Although i did not attend KEGS myself, i have had and been witness to several bad encounters with a particular group of students at the school. After school, me and my friends would hang out with students as many of my close friends had transferred to KEGS for sixth form. I remember feeling very uncomfortable around certain students, due to the degrading and vile language they would use when describing female students they fancied or hoped to get with. I won’t include these conversations as i don’t want to reveal specific details or names, but it was very apparent to me, that they simply saw the girls as sexual objects, whom they could molest and manipulate.

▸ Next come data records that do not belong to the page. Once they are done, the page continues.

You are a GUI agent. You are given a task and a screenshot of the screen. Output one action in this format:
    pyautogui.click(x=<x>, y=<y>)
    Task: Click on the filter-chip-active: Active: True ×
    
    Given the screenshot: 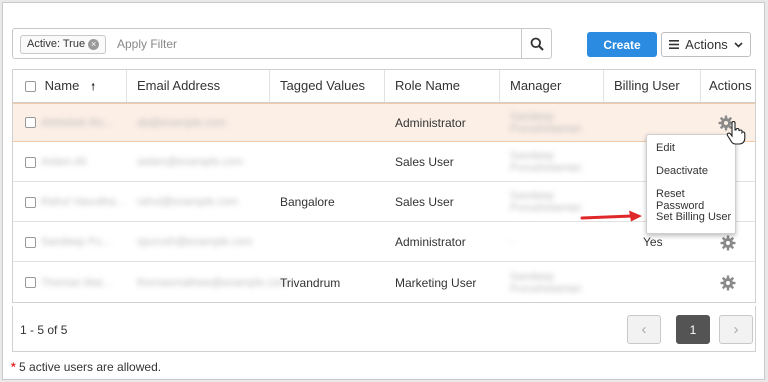 What is the action you would take?
    pyautogui.click(x=64, y=44)
    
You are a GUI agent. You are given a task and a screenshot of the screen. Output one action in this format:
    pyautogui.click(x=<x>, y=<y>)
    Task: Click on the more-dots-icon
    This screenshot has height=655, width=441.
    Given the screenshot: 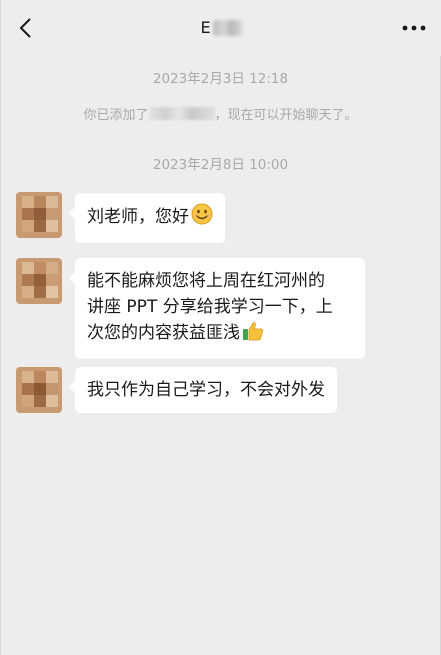 What is the action you would take?
    pyautogui.click(x=414, y=28)
    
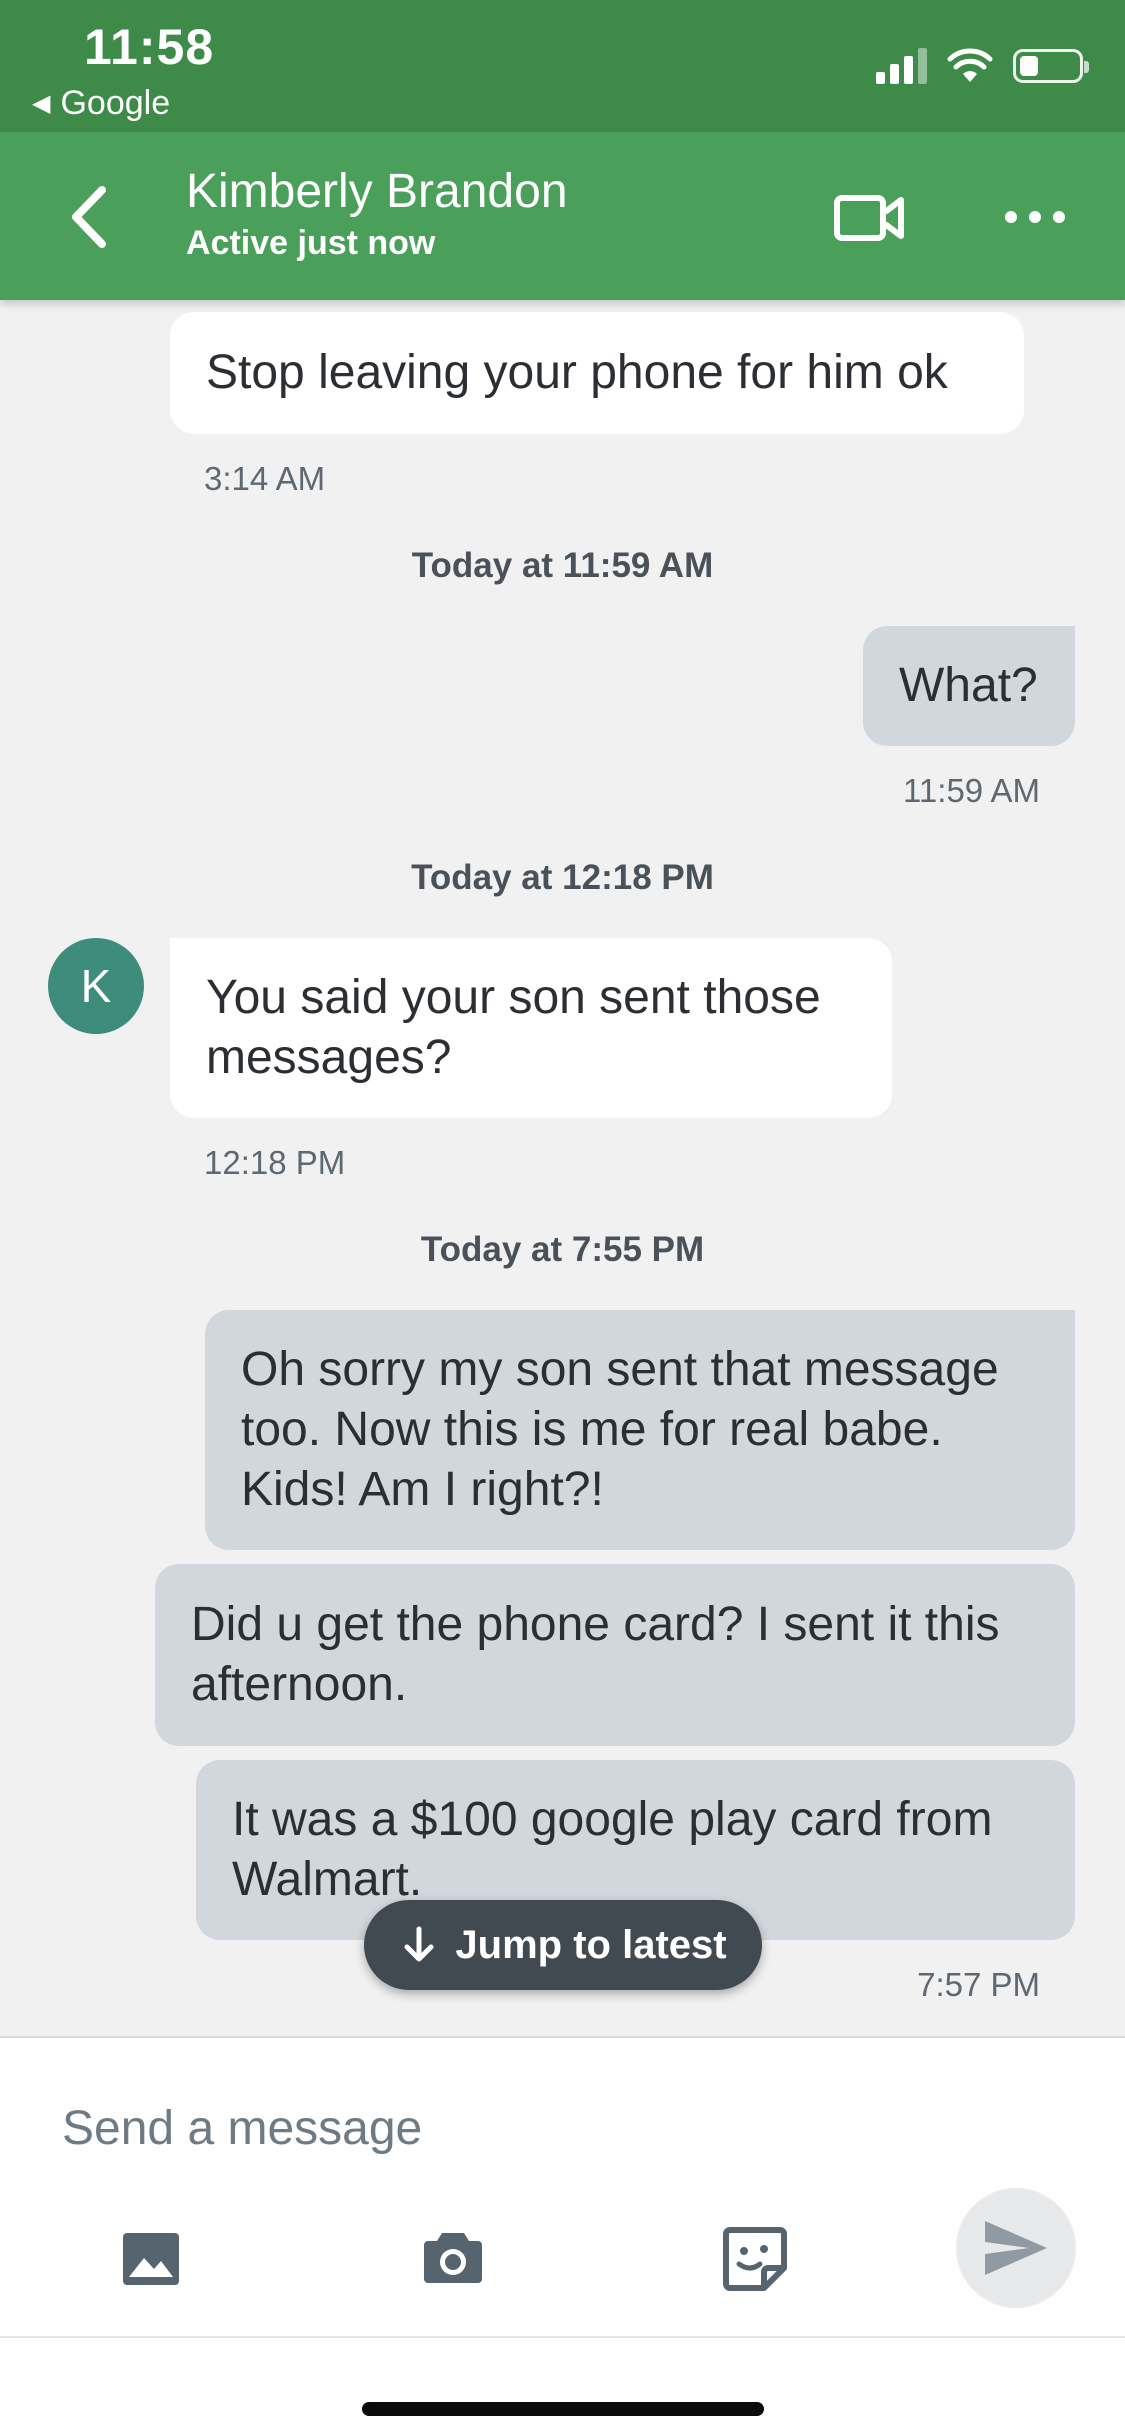 The height and width of the screenshot is (2436, 1125). Describe the element at coordinates (562, 2386) in the screenshot. I see `home-indicator-area` at that location.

However, these assumptions i had drawn together eventually became a reality for me, when i began attending a couple of the parties hosted by students. There was one bad encounter i had in particular, that stuck with me for a very long time because i felt as though my innocence and dignity had been completely violated. At this party i had become extremely intoxicated, so i was in a very vulnerable state. One of the sober boys approached me and began to trying to talk me into sleeping with his friend, who i was briefly seeing at the time. I refused to do so as him and the friend knew i didn’t want to loose my virginity as i had explicitly told them previously. He did not take no for an answer and eventually talked me into going into the room with the boy. I didn’t feel uncomfortable at first in my drunk state, because me and this boy were very close and there was a level of trust. Things began to escalate and i went along with it (because i was off my head)- Until he tried to have sex with me. I told him i wasn’t ready and he refused to get off of me. Luckily, people began knocking on the door at that moment, so the situation stopped, but after that we didn’t speak and i got the impression he was probably annoyed that he didn’t get what he wanted. The next day i had forgotten about the situation as i just assumed things escalated when i was drunk. However, i later found out from one of my mutuals at KEGS that numerous twisted, rumours had been spread about my role in this sexual encounter, just because i had refused to have sex with him. I didn’t even attend the school but yet pupils at my own school seemed to have heard about it. At such a young age i felt so humiliated and traumatised as i thought i trusted this boy, but there was little i could do, as spreading the truth would simply draw more attention to the situation. By staying silent, I hoped it would die down, but his friends also began posting memes about the incident on social media, to torment me, and someone wrote a remark about it/me on the back of a football shirt during a KEGS school tournament, to upset and humiliate me further.

This is just one small example of the ways in which particular students would use vulnerable girls, purely for their own sexual advancement and proceed to make their life HELL when they don’t get what they want or are unsuccessful in molesting them. Although the majority of the boys at the school are were very kind and respectable towards me and my friends, many stayed silent when i was being targeted and there was nothing i could do because i couldn’t physically defend myself as i was not a pupil. KEGS should be doing MORE to educate these boys and prevent these kinds of situations happening elsewhere. Schools have a huge role and responsibility to play in teaching the right values, and morals to their pupils, and clearly KEGS have failed to do so, as my experience is very minor in comparison to the trauma my friends have faced during their time at the school.